Multi-agent learning for safe and efficient autonomous vehicles

Fei Miao, Pratt & Whitney Associate Professor at the University of Connecticut's School of Computing, delivered a talk titled “Learning and Control for Safety, Efficiency, and Resiliency of Embodied AI” on Nov. 8. Her presentation explored her team’s recent efforts to advance Multi-agent Reinforcement Learning (MARL) for Connected and Automated Vehicles (CAVs), which models multiple autonomous vehicles that can send and receive real-time information from nearby vehicles and infrastructure to enhance driving decisions.

Embodied AI is artificial intelligence that interacts with and learns from its environment and other agents. Multi-agent systems — like those involving multiple autonomous vehicles — are far more complex to model and control than single-agent systems.

“We are interested in multi-agent learning and control,” Miao explained. “There are many environments where robots need to coordinate with each other on specific tasks, like manufacturing, warehouses, drones and autonomous vehicles, in which they [the robots] need to interact with other robots in the environment safely and efficiently, and also finish the tasks.”

Ensuring safety is the first challenge in successfully modeling these critical applications and for bringing multi-agent systems into real-world contexts.

“It’s usually okay if we train a reinforcement learning algorithm in a game simulator and it fails. We just restarted the game. But if an autonomous vehicle fails in real life, then it will be dangerous for human life,” Miao noted.

Efficiency is another key challenge, as the system’s overall functionality depends on the collective performance of individual agents. Miao’s team has worked on creating policies so that each vehicle not only acts in its best interest but also maximizes the system's efficiency. Through shared information, CAVs can communicate to help manage real-world complexities like fluctuating traffic conditions.

One research focus of Miao’s team is uncertainty quantification (UQ) for computer vision in multi-agent systems. Existing methods often neglect the inherent uncertainty in computer vision models, which motivated Miao to propose a novel UQ method — called Double-M quantification — that integrates a learning-based model with statistics-based calibration to provide uncertainty quantification results for collaborative object detection models.

“There are many existing neural network architectures for object detection, which only predict the mean positions of the bounding box. In our method, we add additional predictions for the covariance matrix and several additional neural network layers.

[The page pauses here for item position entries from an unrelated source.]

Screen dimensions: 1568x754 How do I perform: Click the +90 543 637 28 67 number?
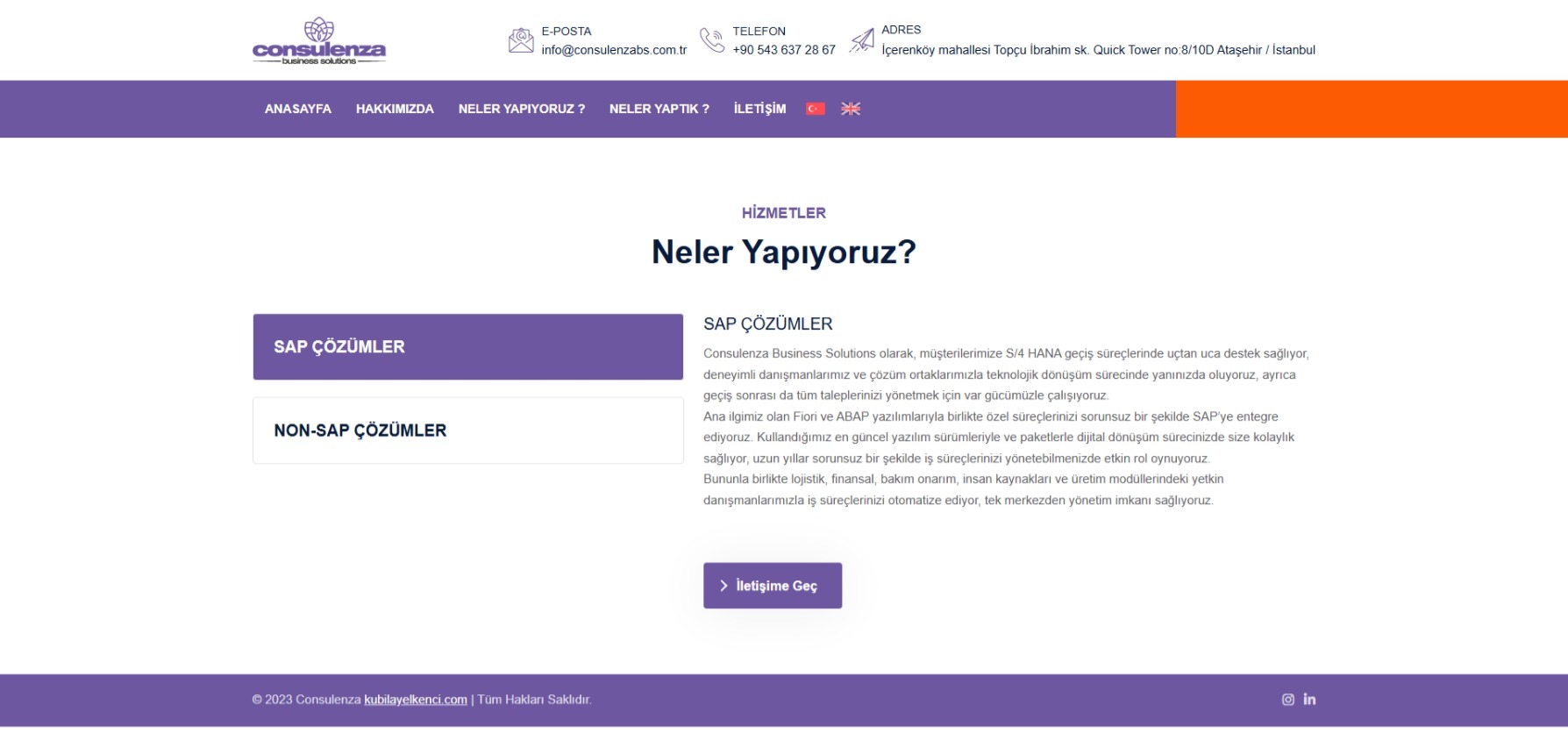coord(784,50)
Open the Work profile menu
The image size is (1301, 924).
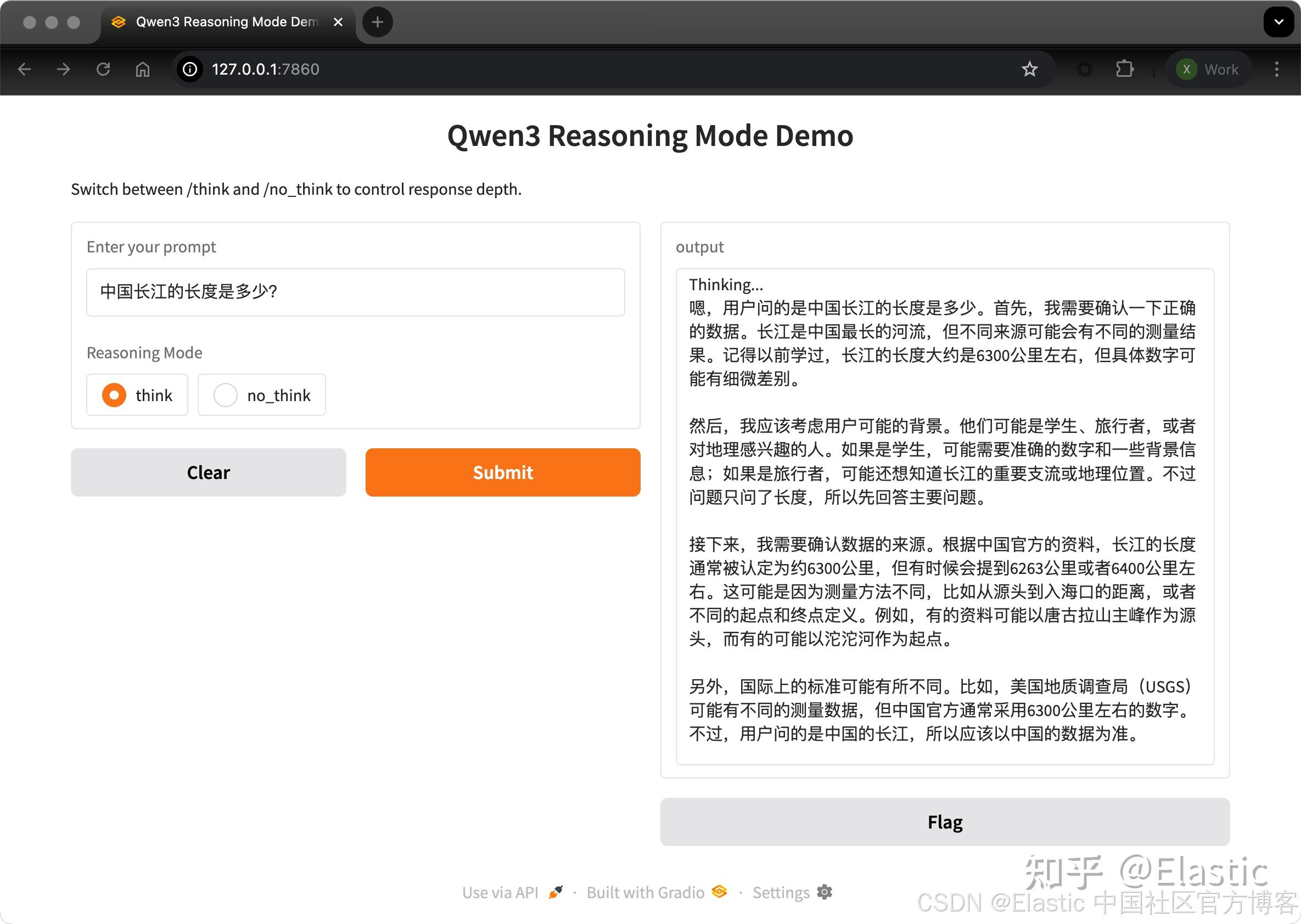coord(1208,69)

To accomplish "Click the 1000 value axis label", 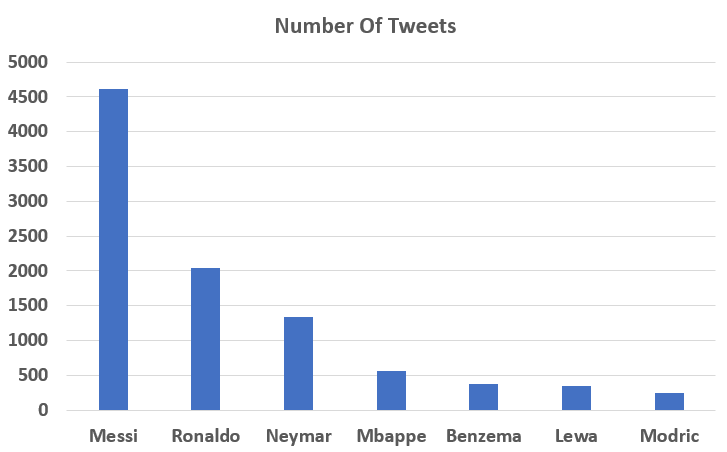I will 28,340.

We used KL-divergence loss with reducing the covariance matrix volume as a requirement,” she said.

Miao elaborated on why the learning-based model alone is not sufficient, pointing out the model’s tendency for overconfidence.

Pure learning-based predictions can sometimes be misleading, as models may appear confident even when their predictions are inaccurate. To address this, Miao introduced a bootstrap-based calibration.

“We retrain the model on different subsets of the data iteratively and validate it on other subsets to better calibrate the prediction error as part of the covariance matrix; and then, during the inference stage, the final covariance will be both neural network outputs predicted covariance, plus the statistically basic calibrated part,” Miao explained.

This calibration stage indeed results in more accurate predictions, as demonstrated by improvement in object-bounding accuracy benchmarked against open-source datasets. The algorithm's specifics are detailed in the paper, which highlights a notable relationship between accuracy and uncertainty.

Another application of UQ that Miao highlighted is the improvement of 3D semantic occupancy prediction (OCC) from 2D camera images. This involves inferring scene geometry and semantics from limited observational data.

“Semantic predictions could be very inaccurate with only 2D camera images, and previous methods often neglect the inherent uncertainty in models. Our first step is to estimate depth information using the Depth-UP framework to enhance geometry completion for OCC models,” she said. “We then propagate the depth estimation as an additional feature for the downstream layers of the neural network to produce the final output.”

The hierarchical conformal prediction (HCP) method that Miao’s team proposed effectively addressed the class imbalances in OCC datasets, such as the challenge of detecting pedestrians, which is critical for safe autonomous driving.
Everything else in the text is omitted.